Using internationally accepted Global Reporting Initiative protocols, our 2013 corporate GHG emissions intensity remained relatively flat as compared to 2012 (0.1% decrease). Upstream intensity increases at our MacKay River in situ facility were offset by intensity decreases at the Terra Nova offshore operation, Firebag in situ facility and Oil Sands base plant. Downstream, intensity increases at the Montreal refinery, Edmonton refinery, Commerce City refinery and St Clair ethanol plant were offset by intensity decreases at the Sarnia refinery and Mississauga-based Lubricants facility. Improvements in the reliability of our base plant operations also helped to offset intensity increases. These improvements were achieved even with the completion of planned upgrader maintenance and unexpected third-party fuel supplier outages.

Read about the emission factors that went into calculating our 2013 GHG performance

Please note: All numbers included are for material operated facilities and properties only and represent 100% of the direct and indirect emissions at these facilities. Data is not broken down by working interest and does not include non-operated facilities.

GHG emissions (absolute and intensity)

Suncor-wide absolute GHG emissions, Suncor-wide greenhouse gas emissions intensity

(1) Estimates are based on current production forecasts and methodologies. The tables contain forward-looking estimates and users of this information are cautioned that the actual GHG emissions and emission intensity may vary materially from the estimates contained in the table.

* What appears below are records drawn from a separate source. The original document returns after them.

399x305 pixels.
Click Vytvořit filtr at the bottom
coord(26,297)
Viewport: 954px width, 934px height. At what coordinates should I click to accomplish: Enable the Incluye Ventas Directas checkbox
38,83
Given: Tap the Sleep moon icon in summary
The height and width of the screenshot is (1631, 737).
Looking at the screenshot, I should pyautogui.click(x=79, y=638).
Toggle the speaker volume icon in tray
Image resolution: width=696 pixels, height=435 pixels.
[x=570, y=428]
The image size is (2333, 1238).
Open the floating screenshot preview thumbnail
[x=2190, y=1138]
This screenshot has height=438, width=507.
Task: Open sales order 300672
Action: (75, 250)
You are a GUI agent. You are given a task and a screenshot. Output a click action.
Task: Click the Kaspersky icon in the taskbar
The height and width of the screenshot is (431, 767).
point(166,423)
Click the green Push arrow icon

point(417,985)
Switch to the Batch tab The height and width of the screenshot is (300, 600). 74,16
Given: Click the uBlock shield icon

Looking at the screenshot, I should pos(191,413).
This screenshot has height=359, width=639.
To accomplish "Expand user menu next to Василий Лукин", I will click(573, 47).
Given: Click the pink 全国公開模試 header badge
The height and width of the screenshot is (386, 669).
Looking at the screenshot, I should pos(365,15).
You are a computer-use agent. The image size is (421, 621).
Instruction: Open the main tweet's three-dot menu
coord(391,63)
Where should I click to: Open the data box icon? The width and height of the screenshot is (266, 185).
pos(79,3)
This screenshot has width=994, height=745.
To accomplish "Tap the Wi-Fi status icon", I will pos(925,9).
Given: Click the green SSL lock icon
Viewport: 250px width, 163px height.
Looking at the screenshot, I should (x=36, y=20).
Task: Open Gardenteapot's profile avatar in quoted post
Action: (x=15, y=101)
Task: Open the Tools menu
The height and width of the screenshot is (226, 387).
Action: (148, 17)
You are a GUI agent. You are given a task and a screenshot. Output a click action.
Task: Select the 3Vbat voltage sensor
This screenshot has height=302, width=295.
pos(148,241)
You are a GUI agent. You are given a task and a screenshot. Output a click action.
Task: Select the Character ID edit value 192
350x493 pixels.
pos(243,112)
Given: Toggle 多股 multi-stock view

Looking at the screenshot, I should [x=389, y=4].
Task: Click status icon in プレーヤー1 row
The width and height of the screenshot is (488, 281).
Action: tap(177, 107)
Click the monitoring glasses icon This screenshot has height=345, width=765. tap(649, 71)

(2) Data from 1990 and 2000 do not include Suncor's U.S. operations, and only include business areas in operation during these years. These data points have been provided for historical comparability, consistent with previous sustainability reports.

(3) Data here includes both direct and indirect CO2e emissions, whereas the data included in the Alberta SGER reports and other regulatory reports are direct emissions only. No credit is taken for GHG reductions due to cogen credits or purchased offsets. Emissions have been calculated using facility-specific methodologies; various reference methodologies accepted by jurisdictions where each facility is required to report GHG emissions. Where a jurisdiction has a prescribed methodology, it is followed and if none exists, the most applicable and accurate methods available are used to quantify each emission source. Beginning with 2013 data, the latest global warming potentials issued by the Intergovernmental Panel on Climate Change in their 2007 or Fourth Assessment report have been used to calculate CO2e. Historical data has not been updated to reflect this change as it does not impact corporate-wide emissions materially.

(4) Data and estimates have changed from previous years’ reports due to Oil Sands methodology changes that reflect the inclusion of biomass, a methodology change in the calculation of fugitive emissions using flux chamber data, and revisions to emissions factors and calculations based upon AESRD's request. These changes are also consistent with the methodology used for SGER Bill 3 reporting. Also, previous years’ emission updated numbers reflect changes including classifying purchased hydrogen emissions at Refining & Marketing facilities as an indirect scope 3 instead of an indirect scope 2, and a revised indirect scope 2 methodology for MacKay River.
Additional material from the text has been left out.